■ Stated goal ■
What do you get when you extract the data from the line that contains "Collapse to 简略信息" through the line that contains "[x=199, y=389]", inclusive, and repeat those lines exactly?

+++

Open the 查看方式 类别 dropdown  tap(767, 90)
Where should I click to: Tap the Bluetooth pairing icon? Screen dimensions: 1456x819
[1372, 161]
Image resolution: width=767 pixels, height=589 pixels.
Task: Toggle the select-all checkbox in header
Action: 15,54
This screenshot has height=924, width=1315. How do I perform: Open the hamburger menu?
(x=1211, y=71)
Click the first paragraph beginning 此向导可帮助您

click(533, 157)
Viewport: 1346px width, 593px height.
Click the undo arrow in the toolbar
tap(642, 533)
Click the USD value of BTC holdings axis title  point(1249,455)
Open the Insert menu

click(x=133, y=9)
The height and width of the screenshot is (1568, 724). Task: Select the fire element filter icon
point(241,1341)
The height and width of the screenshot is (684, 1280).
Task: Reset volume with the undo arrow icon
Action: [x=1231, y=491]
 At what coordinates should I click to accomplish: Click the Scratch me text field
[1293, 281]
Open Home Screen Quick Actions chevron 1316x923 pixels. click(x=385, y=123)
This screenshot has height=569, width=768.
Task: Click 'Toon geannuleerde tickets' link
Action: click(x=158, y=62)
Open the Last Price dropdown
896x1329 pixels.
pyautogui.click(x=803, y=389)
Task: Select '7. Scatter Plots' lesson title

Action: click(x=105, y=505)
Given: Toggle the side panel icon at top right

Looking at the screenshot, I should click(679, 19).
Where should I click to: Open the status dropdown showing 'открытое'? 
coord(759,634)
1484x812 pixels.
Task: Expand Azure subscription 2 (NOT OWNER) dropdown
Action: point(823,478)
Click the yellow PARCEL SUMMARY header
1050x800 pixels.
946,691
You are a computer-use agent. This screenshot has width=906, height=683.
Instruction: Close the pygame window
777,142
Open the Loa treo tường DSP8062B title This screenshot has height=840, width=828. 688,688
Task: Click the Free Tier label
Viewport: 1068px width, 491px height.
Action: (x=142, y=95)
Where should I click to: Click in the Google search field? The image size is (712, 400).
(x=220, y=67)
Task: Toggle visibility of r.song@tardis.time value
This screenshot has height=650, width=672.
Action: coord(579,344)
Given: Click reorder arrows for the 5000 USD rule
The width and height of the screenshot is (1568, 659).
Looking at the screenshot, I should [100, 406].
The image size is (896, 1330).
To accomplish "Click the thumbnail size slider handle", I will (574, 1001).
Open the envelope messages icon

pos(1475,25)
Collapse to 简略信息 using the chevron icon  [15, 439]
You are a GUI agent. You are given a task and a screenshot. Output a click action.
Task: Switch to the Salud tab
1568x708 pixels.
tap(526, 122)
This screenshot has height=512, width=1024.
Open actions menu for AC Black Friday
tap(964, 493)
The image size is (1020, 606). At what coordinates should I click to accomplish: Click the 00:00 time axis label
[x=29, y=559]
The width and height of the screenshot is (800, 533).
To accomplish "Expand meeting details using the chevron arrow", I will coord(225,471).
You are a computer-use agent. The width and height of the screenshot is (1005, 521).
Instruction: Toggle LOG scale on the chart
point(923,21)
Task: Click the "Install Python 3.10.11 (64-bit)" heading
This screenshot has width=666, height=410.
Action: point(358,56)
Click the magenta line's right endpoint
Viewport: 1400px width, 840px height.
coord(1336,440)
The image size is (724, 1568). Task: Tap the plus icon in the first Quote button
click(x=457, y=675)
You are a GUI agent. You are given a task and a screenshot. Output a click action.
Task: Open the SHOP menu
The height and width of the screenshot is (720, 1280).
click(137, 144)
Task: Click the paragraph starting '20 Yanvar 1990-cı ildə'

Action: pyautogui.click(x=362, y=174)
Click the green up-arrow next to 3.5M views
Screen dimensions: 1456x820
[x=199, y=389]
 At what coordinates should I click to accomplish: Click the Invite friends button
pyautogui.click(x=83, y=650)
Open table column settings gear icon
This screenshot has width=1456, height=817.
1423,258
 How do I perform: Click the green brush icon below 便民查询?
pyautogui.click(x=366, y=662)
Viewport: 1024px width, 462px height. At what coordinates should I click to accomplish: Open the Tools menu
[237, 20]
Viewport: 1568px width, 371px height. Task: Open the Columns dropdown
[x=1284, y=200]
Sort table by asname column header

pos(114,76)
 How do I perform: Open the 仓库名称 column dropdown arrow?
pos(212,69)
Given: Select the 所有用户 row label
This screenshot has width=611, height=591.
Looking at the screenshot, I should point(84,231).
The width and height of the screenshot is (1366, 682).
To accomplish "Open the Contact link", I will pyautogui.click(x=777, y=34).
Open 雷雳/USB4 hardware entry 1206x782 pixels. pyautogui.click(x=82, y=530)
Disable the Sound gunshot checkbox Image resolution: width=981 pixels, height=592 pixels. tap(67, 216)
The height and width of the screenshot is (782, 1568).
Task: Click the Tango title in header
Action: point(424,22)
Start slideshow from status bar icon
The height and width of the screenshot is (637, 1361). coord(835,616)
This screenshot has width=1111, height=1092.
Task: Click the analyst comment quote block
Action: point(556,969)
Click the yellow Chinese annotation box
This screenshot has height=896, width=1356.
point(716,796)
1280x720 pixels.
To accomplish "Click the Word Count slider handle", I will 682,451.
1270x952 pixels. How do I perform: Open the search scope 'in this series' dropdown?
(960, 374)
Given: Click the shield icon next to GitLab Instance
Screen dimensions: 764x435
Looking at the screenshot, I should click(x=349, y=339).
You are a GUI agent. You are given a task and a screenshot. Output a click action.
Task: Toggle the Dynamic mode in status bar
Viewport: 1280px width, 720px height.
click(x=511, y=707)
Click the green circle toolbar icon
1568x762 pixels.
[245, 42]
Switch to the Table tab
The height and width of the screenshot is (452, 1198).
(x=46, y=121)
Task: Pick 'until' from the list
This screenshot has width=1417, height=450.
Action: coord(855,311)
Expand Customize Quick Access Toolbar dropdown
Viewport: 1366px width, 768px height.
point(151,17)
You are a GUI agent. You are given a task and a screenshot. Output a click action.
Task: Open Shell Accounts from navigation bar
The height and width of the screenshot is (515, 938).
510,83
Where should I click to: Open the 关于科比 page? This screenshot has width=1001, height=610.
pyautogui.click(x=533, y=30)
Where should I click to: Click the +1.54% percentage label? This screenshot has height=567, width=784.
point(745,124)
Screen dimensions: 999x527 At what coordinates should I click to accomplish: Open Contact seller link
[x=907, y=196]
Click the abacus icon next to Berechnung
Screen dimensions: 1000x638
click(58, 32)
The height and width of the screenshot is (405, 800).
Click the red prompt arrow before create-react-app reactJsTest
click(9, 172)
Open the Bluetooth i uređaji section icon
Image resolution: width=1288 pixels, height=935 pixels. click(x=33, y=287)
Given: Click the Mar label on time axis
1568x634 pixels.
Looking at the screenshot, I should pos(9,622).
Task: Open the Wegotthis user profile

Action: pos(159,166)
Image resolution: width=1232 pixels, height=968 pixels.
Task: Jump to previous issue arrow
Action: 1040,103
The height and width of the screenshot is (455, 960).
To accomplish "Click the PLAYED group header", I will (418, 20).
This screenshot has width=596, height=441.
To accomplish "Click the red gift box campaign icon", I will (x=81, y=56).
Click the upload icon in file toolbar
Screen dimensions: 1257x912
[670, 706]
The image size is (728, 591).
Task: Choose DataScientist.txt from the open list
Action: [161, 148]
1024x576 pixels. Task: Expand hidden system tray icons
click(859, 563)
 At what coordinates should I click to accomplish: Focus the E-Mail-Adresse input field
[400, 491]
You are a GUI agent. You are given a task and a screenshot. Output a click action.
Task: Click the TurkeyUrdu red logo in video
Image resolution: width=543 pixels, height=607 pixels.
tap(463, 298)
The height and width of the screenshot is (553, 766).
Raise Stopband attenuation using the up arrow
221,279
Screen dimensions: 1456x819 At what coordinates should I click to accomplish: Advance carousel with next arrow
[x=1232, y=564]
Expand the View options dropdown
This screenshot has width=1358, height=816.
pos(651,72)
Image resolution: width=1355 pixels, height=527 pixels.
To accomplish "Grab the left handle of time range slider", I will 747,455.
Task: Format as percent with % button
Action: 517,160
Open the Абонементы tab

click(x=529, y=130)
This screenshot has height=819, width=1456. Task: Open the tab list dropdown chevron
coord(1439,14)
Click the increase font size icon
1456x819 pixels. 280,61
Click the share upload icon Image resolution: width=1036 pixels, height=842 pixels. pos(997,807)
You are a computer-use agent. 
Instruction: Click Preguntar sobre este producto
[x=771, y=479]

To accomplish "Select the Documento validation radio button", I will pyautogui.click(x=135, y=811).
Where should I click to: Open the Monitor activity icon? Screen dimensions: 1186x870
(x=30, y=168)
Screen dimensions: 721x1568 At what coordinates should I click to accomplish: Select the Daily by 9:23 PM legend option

+++

■ Task answer ■
Collapse to 简略信息 using the chevron icon  [15, 439]
You are a GUI agent. You are given a task and a screenshot. Output a click action.
Task: Switch to the Salud tab
1568x708 pixels.
tap(526, 122)
This screenshot has height=512, width=1024.
Open actions menu for AC Black Friday
tap(964, 493)
The image size is (1020, 606). At what coordinates should I click to accomplish: Click the 00:00 time axis label
[x=29, y=559]
The width and height of the screenshot is (800, 533).
To accomplish "Expand meeting details using the chevron arrow", I will coord(225,471).
You are a computer-use agent. The width and height of the screenshot is (1005, 521).
Instruction: Toggle LOG scale on the chart
point(923,21)
Task: Click the "Install Python 3.10.11 (64-bit)" heading
This screenshot has width=666, height=410.
Action: point(358,56)
Click the magenta line's right endpoint
Viewport: 1400px width, 840px height.
coord(1336,440)
The image size is (724, 1568). Task: Tap the plus icon in the first Quote button
click(x=457, y=675)
You are a GUI agent. You are given a task and a screenshot. Output a click action.
Task: Open the SHOP menu
The height and width of the screenshot is (720, 1280).
click(137, 144)
Task: Click the paragraph starting '20 Yanvar 1990-cı ildə'

Action: pyautogui.click(x=362, y=174)
Click the green up-arrow next to 3.5M views
Screen dimensions: 1456x820
[x=199, y=389]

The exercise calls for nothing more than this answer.